Monday, December 03, 2007

Beyond FINESSE: Jen P at Find Out What Jen Finds

When I procrastinate on something, it usually turns out to be for a good reason. Jen P over at Find Out What Jen Finds gave me a wonderful Nice Matters award the other day. And while I felt compelled to immediately write a post thanking her for it and naming seven others who deserve this award, I put off that task until now. I’m glad I did, because this morning I read an amazing discussion on Jen’s blog that sheds even more light onto my understanding of families with autistic children and what they experience on a daily basis.

Consider these comments from Jen: “I went through a phase where I…couldn’t relate to my friends with neurotypical children of the same age as (my son), but I also felt like I couldn’t relate to the parents at the ASA meetings, and I didn’t really know how to relate to my girlfriends and their spouses/spices. It’s like I heard scenarios and had to stop and think, ‘does that apply to me and my situation? Can I really give an opinion?’

“When I finally came to terms to the fact that Autism will always be a part of our lives, it felt so terribly awkward to say that Autism will always be a part of our lives. And though I did say it because I knew it was true according to textbooks, there was always a feeling of uneasiness. I don’t think it was on MY part and MY acceptance. I think it was a self-imposed feeling based on what I thought other people thought and THEIR acceptance of it.”

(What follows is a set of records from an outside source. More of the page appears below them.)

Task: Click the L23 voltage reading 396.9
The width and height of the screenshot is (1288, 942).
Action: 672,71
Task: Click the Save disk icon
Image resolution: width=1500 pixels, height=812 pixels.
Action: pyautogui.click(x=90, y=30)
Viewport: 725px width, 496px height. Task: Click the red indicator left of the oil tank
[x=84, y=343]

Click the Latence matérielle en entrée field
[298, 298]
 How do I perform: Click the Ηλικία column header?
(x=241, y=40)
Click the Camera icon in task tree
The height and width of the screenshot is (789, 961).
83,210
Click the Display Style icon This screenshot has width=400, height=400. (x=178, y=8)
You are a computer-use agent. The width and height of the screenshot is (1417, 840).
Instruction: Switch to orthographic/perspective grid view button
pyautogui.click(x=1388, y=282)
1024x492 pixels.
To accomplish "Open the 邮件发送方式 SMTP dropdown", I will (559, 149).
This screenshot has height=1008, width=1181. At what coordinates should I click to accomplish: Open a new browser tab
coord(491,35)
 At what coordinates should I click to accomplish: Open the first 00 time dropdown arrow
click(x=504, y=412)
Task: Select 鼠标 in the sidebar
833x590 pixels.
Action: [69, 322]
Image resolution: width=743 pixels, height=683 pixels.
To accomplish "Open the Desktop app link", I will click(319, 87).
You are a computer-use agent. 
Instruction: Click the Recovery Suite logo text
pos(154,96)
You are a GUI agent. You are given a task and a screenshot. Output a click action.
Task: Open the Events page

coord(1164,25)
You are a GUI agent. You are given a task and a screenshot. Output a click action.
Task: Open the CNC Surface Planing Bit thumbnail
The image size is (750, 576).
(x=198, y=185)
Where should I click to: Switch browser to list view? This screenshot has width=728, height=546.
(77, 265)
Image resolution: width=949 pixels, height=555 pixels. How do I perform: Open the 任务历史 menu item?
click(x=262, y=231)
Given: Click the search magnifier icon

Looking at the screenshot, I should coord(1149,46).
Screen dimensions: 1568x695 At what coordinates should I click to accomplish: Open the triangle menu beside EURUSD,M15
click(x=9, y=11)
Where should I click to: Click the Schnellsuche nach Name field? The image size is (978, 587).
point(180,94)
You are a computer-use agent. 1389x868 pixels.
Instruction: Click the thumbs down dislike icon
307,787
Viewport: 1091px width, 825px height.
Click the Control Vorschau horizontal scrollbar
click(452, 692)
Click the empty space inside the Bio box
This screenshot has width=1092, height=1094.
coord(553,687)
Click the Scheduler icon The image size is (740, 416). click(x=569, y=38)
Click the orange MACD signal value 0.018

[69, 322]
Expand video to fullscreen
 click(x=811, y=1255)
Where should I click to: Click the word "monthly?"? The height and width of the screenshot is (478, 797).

Talk about a lot to think about as far as feelings of isolation, concerns about relating to others a in a peer group, and questions about others’ attitudes toward a condition. As a parent, this section really made it clear that parents of children with special needs cope with a phenomenal amount of stress every day and deserve a great deal of support:

“I don’t know what to expect for (my son) in school years, adolescence, college. … My biggest fear is that I’m getting ahead of myself. My second biggest fear is that I’m not planning ahead. What if I won’t fight for something because I don’t even know that he needs it?”

These soul-searching questions of Jen’s make my heart race in panic. I’ve discussed at length my tendency to react strongly to other people’s troubles on John Robison’s blog post about empathy. What would I do if I were in Jen’s place, I wonder. How does a parent with such dueling fears face one without exacerbating the other?

Jen adds that her self-discussion of such points was “spawned” (what a great word!) from discussions at Asperger Square 8 (an amazing blog that’s now in my sidebar), NTs are Weird (another terrific new addition), and John Robison’s post about the documentary Billy the Kid, which sounds like a must-see movie. I’m grateful to these bloggers for compelling Jen to write her current post, and grateful to Jen not only for introducing me to new bloggers who join John Robison in the category of tremendous, insightful, honest bloggers in my book, but for her willingness to share so much about her family life (including an ongoing array of adorable photos of her boys) to help me learn and appreciate the realities of daily life with children with special needs. She certainly deserves the Nice Matters award she received, and I’m really pleased she considers my blog a site worth visiting, too.

As for my seven nominees, this is going to take a little research and right now I have a house that looks like a cyclone’s been through. Or maybe three. If you’re a parent of a little (or big) person who’s mobile, you know what I mean!

Photo: One of my new favorites on Find Out What Jen Finds


Blogger Jen P said...

Wow, Karen, thank you for sharing your perspective and such kind words. When I wrote that post, it was for me to collect my thoughts and sort them out, and to remember what I was feeling when I read other people's posts. I didn't expect it to affect other people, but it is a good feeling to know that I started my blog to raise awareness through my journey and I'm seeing that actualizing beyond my family. Maybe I'll have to start doing more random thought posts. You don't know how much it means to me and I'm sure to other autism parents to hear your point of view. You have so much understanding (BEYOND understanding! - the passion to seek understanding) and compassion for people. Your children are so lucky to have you as a role model.

10:18 AM  
Blogger Sustenance Scout said...

Thanks so much, Jen. My whole blog has turned into a vehicle for seeking personal understanding on so many levels, and new blogging buddies like you add much to the entire experience. Thanks for all you do, and share! K.

12:06 PM  
Blogger Kim Stagliano said...

Jen, let's TAWK, I know from which you speak! My fears have fears!

I enjoy this blog! I'm reading a work in progress about a girl who is Jewish - but adopted from China as an infant. Her name is Goldberg and people stop in their tracks when they meet her for the literally "obvious" reason. It's a Young Adult book - a writer friend of mine is working on it.

Popped in from John's blog and saw your link to mine. Thanks!


12:36 PM  
Blogger Sustenance Scout said...

You're welcome, Kim! Your friend's WIP sounds terrific; let me know when it's picked up! K.

12:59 PM  
Blogger Marla Fauchier Baltes said...

Congrats on your award. Your ability to look at things from the perspective of others is amazing.

8:30 AM  
Blogger Sustenance Scout said...

Thanks so much, Marla! What a wonderful compliment. I'm certainly learning a lot from all of this. K.